EXERCISE DESCRIPTION » In the records below, find the line containing "Task: Open UTF-8 encoding selector" and retype it and every line after it exactly, adding nothing.

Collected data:
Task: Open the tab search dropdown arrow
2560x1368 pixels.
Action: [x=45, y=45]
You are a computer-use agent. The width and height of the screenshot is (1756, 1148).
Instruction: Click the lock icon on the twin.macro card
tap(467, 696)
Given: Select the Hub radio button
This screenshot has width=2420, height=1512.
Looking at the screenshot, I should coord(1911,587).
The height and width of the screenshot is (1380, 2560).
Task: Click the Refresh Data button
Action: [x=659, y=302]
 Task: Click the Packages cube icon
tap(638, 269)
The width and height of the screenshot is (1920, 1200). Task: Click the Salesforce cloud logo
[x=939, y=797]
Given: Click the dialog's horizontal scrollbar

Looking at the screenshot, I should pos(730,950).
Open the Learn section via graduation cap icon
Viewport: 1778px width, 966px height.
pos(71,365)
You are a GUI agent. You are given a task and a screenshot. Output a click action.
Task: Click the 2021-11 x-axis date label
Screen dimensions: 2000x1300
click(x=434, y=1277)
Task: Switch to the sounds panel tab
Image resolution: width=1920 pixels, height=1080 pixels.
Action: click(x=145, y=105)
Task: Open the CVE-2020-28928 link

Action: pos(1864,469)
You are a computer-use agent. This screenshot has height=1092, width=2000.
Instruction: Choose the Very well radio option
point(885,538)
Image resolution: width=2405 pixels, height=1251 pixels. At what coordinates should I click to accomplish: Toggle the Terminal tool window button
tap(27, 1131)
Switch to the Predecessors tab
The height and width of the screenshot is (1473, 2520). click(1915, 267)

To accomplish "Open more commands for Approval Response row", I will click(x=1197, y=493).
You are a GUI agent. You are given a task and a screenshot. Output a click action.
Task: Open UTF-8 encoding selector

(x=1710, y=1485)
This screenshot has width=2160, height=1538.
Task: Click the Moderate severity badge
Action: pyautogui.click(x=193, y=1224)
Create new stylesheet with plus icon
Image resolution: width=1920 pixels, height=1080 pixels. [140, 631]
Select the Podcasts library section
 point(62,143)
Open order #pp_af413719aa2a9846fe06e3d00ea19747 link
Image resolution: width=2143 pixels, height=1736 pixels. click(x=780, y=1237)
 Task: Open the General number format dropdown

RESPONSE »
Task: Open UTF-8 encoding selector

(x=1710, y=1485)
This screenshot has width=2160, height=1538.
Task: Click the Moderate severity badge
Action: pyautogui.click(x=193, y=1224)
Create new stylesheet with plus icon
Image resolution: width=1920 pixels, height=1080 pixels. [140, 631]
Select the Podcasts library section
 point(62,143)
Open order #pp_af413719aa2a9846fe06e3d00ea19747 link
Image resolution: width=2143 pixels, height=1736 pixels. click(x=780, y=1237)
 Task: Open the General number format dropdown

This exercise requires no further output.